__DIRECTIVES__.
1. Below, write out word for word the lines of the records from the line containing "Task: Select the blue-purple gradient theme" down through the end of the records, leaving out the pictures.
2. Carry on the forum thread below about the Victorian fish room from the point where it stops.

__TEXT BLOCK__.
--- --- ---
# Awesome victorian fish room



## bearded lab (Apr 28, 2010)

Let me know if I am doing anything inappropriate or against the rules here, if so I'd like the mods to simply delete the thread. Anyway, THIS IS NOT MY VIDEO, I found it on youtube, and felt compelled to share it: 



 I don't know if the owner of this fishroom is a member of this forum or not, but at any rate I found it truly fantastic. So many cool species, from the P. orthostoma to the H. thereuterions to the many others. I was especially interested in the H. entebbe. Granted they were in a ginormous tank, but they seemed fairly laid back, especially considering their aggression rating in the species profiles. Makes me want to try a one male, twelve or so female group in a 75 or 90. Once again, these aren't my fish, and I don't want to do something that's frowned upon, but I was amazed to see so many rare vic species.


----------



## StructureGuy (Jul 27, 2002)

It is S10Jimmys fish room. He is a member here and contributed some nice pics to the profiles section of this site

Kevin


----------



## exasperatus2002 (Jul 5, 2003)
--- --- ---
__THE RECORDS__.
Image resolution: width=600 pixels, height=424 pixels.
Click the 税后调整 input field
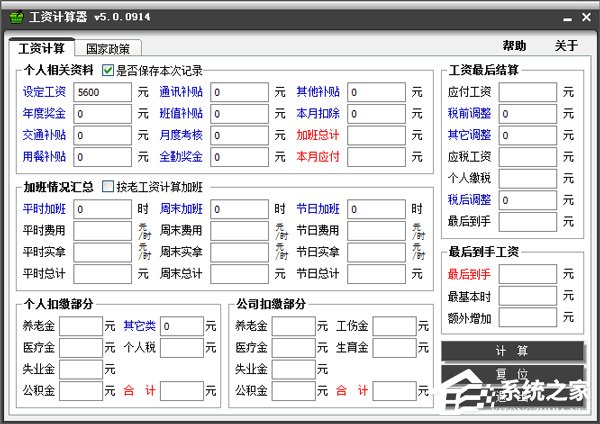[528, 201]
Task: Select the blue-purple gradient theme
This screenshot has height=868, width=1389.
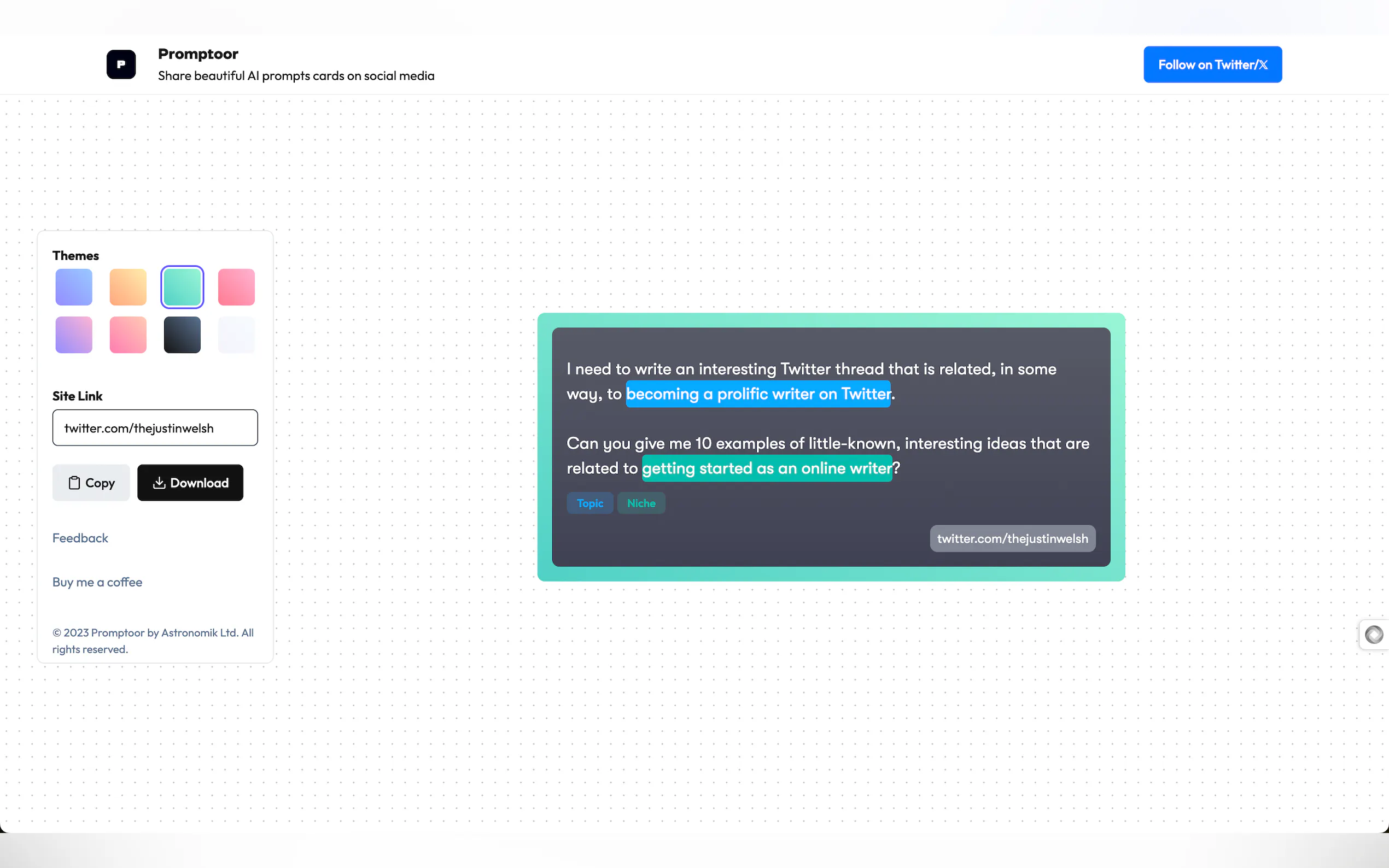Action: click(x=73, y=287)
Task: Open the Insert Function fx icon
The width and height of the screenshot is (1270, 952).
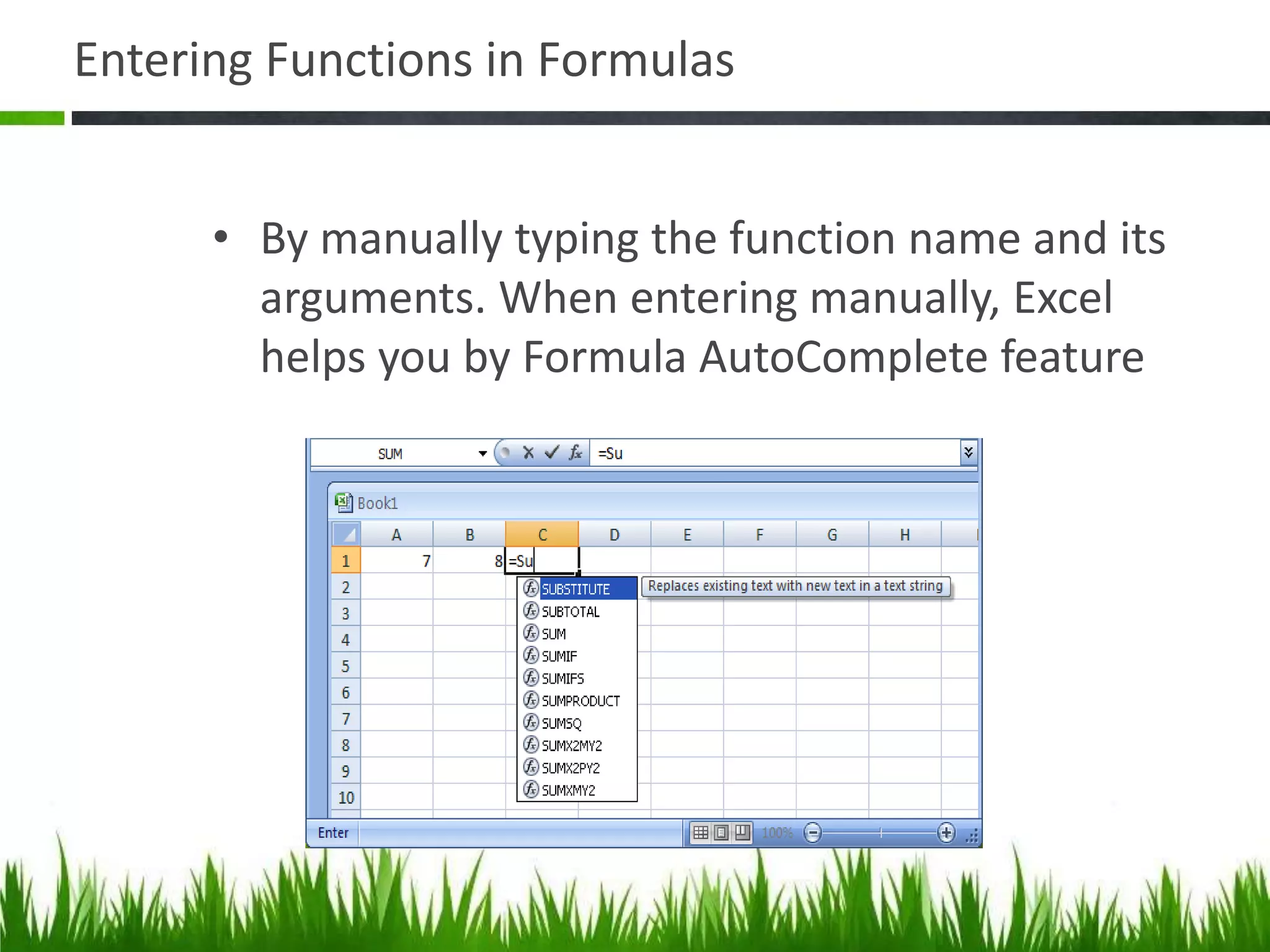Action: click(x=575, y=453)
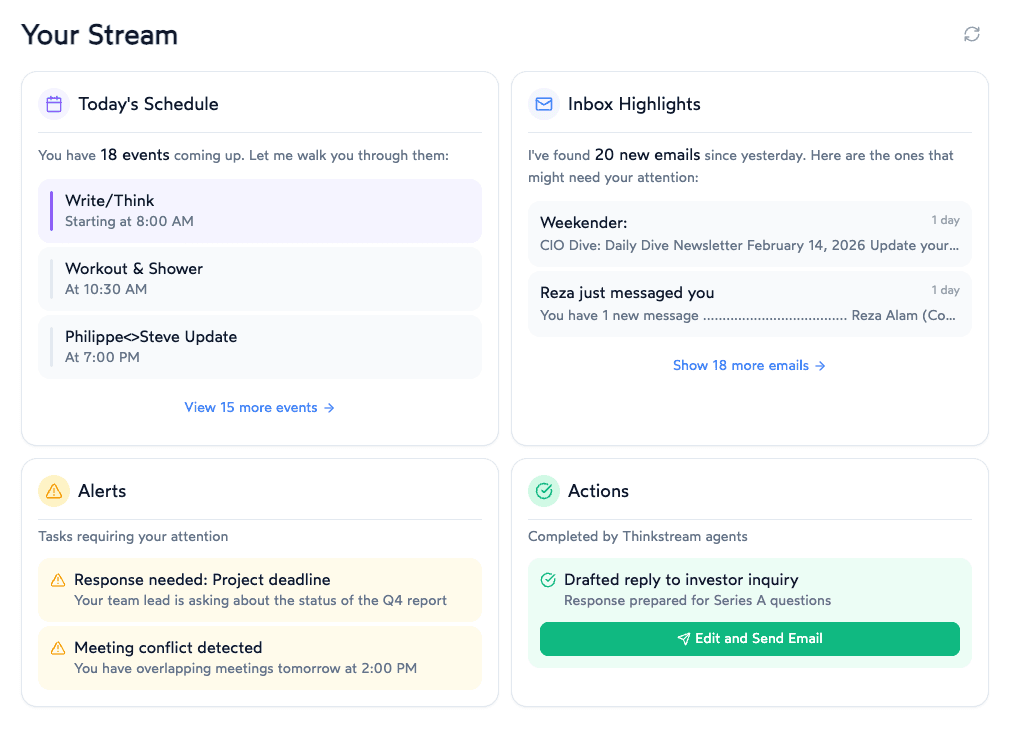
--- --- ---
__THE RESPONSES__.
1.
Task: Select the blue-purple gradient theme
This screenshot has height=868, width=1389.
Action: click(x=73, y=287)
Task: Open the Insert Function fx icon
The width and height of the screenshot is (1270, 952).
Action: click(x=575, y=453)

2.
StructureGuy said:


> It is S10Jimmys fish room. He is a member here and contributed some nice pics to the profiles section of this site
> 
> Kevin


Great guy if you ever need help with a Vic.


----------



## misterted (Sep 12, 2003)

He took part in the great German Vic shipment of 2010.
has some fantastic and rare Vics.


----------



## bearded lab (Apr 28, 2010)

As a side note, Kevin I have watched your fish room tour video many times and it is awesome as well; I was just really surprised to find another vic fishroom that good!


----------



## s10jimmy (Jul 20, 2006)

:drooling: Hey thats my fish room ! :lol: Thanks for the kind words guys . The hap. Entebbe's are in a 240g because they are mean , I have to feed them before I put the females back in or they become food !


----------



## bearded lab (Apr 28, 2010)

Wow, good to know.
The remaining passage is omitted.